I note that there is some local optimism on our economic recovery based on increasing price of oil (now in the (US)$90/bbl) and other energy products, though the price of our major but depleting energy export--natural gas--is still in the doldrums (US)$4/mmbtu). It is also noteworthy that the world prices of other commodities, metals, in particular, are also rapidly increasing in price.
For example, copper is now at (US)$9.6 thousand, an increase of 30 per cent for the year 2010, and, both nickel and tin are up by 55 per cent. All of this is being taken to mean that the world is recovering from the recent recession and things will soon be back to normal, even in our neck of the woods. However, the demand that is driving these increases in price is coming from the emerging BRICs economies. The developed world economies, the United States, United Kingdom, Germany, Japan, France, etc, are all still flat and others, Ireland, Greece, Spain, are in a state of collapse.
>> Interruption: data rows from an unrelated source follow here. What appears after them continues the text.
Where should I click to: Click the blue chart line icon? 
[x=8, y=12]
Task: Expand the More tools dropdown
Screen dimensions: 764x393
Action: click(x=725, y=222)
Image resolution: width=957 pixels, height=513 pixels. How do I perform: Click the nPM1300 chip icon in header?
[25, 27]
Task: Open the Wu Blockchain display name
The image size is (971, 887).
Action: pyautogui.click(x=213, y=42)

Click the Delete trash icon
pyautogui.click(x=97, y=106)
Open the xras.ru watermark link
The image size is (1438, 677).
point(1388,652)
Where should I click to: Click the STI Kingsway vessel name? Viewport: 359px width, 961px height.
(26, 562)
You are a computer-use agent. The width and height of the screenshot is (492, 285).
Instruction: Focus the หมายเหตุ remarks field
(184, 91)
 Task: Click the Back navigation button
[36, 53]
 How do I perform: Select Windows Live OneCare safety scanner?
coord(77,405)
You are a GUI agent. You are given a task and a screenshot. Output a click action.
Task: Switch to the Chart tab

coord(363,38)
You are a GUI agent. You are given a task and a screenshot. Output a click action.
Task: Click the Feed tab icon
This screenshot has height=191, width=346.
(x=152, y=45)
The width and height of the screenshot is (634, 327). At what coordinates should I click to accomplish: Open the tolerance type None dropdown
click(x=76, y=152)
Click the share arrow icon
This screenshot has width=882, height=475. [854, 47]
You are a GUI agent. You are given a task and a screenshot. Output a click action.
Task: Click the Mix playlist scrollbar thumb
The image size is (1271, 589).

When these begin to grow the demand for these commodities, especially oil (since renewables still cannot replace oil), will result in higher prices--we will see the oil price again racing to (US)$150/bbl. Also, we need to recognise that peak oil is upon us, in which there are still resources to exploit, but the price to make them available is uneconomic. Also, oil at this price is what triggered the last recession, though the excesses and greed of the global financial system hastened the economic collapse. Some see shale gas as providing an energy bridge, but moreso for coal in electricity generation, given its availability.
T&T is not an economic island unto itself. Hence, the recovery of our export dependent system in the short-term is closely linked to what happens globally. Further, the local economic stimulation is peripheral to our recovery, since it will be based on accruing debt. The People's Partnership Government, as Lloyd Best would say, has a hard row to hoe.